- Born: 14 January 1953 (age 73) Banja Luka, SFR Yugoslavia
- Occupation: Cinematographer
- Years active: 1985–present

= Slobodan Trninić =

Croatian cinematographer (born 1953)

Slobodan Trninić (born 14 January 1953) is a Croatian cinematographer.

Trninić graduated from the University of Zagreb Academy of Drama Arts in 1979, and his first feature film was the 1991 Yugoslav film Virgina (Virdžina), directed by Serbian director Srđan Karanović.

That same year Trninić shot Rajko Grlić's film Charuga, and in 1993 he shot The Golden Years (Zlatne godine; directed by Davor Žmegač), a drama for which he won the Golden Arena for Best Cinematography at the 1993 Pula Film Festival, the Croatian national film awards.
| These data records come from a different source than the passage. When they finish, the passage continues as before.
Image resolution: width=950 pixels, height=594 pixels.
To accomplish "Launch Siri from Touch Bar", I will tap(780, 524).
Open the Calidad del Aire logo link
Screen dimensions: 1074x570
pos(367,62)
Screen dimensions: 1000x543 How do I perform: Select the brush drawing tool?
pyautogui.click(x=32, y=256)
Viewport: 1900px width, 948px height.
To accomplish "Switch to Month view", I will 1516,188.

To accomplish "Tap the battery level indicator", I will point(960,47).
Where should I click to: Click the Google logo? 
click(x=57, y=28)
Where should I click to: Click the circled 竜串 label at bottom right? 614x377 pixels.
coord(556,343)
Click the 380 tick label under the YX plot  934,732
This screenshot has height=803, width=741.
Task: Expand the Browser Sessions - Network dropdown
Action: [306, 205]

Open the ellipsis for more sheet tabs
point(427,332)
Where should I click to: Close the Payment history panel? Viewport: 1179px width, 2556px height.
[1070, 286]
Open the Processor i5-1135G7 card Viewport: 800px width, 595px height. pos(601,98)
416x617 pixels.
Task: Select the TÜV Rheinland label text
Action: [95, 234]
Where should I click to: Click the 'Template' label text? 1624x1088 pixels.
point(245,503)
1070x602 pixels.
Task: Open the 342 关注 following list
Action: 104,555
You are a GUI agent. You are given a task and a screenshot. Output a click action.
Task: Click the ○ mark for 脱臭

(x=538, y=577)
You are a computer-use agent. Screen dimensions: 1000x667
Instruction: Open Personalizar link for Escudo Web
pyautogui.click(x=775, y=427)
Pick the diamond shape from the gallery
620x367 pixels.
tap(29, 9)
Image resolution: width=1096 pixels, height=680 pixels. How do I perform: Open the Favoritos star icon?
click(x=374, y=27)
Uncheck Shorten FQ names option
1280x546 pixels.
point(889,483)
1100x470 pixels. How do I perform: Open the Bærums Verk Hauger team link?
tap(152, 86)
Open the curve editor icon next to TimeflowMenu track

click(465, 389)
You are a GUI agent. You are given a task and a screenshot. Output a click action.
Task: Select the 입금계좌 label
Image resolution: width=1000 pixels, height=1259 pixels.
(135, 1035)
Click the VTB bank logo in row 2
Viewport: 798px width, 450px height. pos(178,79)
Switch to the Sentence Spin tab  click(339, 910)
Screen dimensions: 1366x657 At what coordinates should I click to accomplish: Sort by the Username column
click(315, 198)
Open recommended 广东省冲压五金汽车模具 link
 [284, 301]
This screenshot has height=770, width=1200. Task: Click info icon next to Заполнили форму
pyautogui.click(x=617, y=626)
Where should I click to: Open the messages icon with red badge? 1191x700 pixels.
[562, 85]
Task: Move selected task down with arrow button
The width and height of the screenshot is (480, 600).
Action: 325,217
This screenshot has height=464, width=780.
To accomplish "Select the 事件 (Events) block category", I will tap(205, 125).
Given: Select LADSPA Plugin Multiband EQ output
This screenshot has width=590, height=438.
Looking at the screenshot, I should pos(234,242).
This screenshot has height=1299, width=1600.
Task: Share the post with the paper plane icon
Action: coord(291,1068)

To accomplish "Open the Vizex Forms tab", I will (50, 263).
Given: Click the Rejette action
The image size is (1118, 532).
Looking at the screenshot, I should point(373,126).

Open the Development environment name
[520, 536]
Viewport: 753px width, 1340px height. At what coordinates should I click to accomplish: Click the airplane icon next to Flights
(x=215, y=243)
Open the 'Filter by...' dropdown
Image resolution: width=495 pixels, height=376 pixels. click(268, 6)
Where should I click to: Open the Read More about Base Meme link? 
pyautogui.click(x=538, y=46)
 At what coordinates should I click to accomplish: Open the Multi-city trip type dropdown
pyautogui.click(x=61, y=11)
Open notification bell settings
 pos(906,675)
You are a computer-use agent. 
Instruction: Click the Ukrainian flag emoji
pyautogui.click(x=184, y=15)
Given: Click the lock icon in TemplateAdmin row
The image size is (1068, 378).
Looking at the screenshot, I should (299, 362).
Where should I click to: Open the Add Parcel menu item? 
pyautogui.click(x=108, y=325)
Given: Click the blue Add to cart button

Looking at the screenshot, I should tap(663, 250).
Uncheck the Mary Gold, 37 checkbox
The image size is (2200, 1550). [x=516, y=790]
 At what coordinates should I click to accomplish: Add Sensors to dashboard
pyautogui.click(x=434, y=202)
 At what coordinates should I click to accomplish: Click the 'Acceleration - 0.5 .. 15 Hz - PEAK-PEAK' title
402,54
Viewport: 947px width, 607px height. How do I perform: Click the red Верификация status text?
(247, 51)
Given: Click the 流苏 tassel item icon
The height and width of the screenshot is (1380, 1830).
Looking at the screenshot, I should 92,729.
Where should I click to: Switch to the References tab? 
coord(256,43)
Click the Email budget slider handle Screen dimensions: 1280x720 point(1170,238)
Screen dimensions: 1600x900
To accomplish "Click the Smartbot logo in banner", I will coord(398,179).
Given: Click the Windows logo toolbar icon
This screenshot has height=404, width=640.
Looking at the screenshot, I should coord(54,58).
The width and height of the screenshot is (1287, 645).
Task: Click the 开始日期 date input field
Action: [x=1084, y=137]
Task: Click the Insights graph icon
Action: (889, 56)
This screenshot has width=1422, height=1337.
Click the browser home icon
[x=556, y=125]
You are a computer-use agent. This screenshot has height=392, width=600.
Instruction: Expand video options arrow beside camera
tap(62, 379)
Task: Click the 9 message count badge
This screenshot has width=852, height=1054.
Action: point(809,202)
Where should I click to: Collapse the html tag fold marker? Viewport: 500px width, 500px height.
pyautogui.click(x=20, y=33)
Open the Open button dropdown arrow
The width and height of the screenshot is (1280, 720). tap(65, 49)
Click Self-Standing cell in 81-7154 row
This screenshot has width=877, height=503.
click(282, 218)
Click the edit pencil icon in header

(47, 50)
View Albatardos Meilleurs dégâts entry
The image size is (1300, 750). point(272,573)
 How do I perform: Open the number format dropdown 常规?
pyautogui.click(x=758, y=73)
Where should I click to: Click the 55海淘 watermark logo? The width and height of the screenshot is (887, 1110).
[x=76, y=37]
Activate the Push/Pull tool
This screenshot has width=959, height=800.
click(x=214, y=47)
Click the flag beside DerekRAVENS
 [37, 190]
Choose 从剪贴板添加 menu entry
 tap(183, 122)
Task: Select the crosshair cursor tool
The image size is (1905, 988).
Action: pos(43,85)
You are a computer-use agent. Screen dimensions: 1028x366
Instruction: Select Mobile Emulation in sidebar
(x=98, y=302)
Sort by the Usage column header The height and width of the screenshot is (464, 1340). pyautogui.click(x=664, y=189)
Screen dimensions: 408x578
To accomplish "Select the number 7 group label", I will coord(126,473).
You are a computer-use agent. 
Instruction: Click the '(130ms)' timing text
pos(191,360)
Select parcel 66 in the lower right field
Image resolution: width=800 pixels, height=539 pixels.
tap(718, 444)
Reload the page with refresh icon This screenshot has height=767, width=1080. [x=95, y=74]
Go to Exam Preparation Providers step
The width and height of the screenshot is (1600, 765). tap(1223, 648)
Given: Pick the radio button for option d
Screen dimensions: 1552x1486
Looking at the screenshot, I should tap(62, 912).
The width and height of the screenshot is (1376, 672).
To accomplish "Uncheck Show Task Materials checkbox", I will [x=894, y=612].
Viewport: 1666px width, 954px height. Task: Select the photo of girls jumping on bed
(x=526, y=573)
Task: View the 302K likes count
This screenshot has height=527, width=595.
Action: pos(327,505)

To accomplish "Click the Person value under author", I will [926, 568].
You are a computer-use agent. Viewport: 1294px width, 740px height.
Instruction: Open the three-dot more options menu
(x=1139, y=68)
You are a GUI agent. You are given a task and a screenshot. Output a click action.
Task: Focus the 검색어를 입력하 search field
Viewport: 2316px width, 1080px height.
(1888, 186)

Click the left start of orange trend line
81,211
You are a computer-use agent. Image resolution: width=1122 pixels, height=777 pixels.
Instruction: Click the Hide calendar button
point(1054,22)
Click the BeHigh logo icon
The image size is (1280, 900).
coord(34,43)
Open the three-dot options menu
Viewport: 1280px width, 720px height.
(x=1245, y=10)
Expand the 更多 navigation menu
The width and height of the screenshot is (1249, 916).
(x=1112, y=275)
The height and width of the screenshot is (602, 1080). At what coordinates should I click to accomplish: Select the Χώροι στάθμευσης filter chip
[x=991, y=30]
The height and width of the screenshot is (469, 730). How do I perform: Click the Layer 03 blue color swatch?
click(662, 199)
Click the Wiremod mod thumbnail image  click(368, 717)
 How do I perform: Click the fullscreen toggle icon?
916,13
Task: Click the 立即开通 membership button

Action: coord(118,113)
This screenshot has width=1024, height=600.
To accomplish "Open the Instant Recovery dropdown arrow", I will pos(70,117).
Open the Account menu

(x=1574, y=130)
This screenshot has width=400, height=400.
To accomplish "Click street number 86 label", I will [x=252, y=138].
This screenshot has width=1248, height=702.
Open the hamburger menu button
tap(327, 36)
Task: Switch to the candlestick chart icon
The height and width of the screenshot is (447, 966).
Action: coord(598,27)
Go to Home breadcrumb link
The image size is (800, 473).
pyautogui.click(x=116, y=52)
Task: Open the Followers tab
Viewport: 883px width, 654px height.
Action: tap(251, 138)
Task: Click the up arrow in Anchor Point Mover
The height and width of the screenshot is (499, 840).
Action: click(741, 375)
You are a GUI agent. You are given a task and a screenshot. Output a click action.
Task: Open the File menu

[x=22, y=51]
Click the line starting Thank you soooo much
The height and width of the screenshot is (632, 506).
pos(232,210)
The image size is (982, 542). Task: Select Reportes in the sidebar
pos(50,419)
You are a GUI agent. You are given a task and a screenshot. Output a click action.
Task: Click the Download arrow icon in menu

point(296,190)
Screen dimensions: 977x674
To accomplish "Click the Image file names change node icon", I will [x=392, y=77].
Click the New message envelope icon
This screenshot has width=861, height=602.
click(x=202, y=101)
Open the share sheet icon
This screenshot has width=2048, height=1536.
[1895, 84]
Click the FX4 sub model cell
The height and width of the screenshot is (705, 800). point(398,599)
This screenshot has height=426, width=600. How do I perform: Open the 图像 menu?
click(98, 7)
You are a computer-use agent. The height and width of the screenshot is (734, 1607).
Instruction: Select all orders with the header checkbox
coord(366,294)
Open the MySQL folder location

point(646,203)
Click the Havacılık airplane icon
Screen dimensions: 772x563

He continued to work with a number of films in Croatia and abroad, and in 2010 he won his second Golden Arena for his work on Just Between Us (Neka ostane među nama; directed by Rajko Grlić).

==Selected filmography==
- Charuga (Čaruga, 1991; directed by Rajko Grlić)
- Virgina (Virdžina, 1991; directed by Srđan Karanović)
- The Golden Years (Zlatne godine, 1993; directed by Davor Žmegač)
- Putovanje tamnom polutkom, 1995; directed by Davor Žmegač)
- Tranquilizer Gun (Puška za uspavljivanje, 1997; directed by Hrvoje Hribar)
- Dubrovnik Twilight (Dubrovački suton, 1999; directed by Željko Senečić)
- Je li jasno, prijatelju?, 2000; directed by Dejan Aćimović)
- Josephine, 2002; directed by Rajko Grlić)
- The Sunken Cemetery (Potonulo groblje, 2002, directed by Mladen Juran)
- Horseman (Konjanik, 2003; directed by Branko Ivanda)
- Summer in the Golden Valley (Ljeto u zlatnoj dolini, 2003; directed by Srđan Vuletić)
- The Border Post (Karaula, 2006; directed by Rajko Grlić)
- It's Hard to be Nice (Teško je biti fin, 2007; directed by Srđan Vuletić)
- No One's Son (Ničiji sin, 2008; directed by Arsen Anton Ostojić)
- Just Between Us (Neka ostane među nama, 2010; directed by Rajko Grlić)
- Halima's Path (Halimin put, 2012)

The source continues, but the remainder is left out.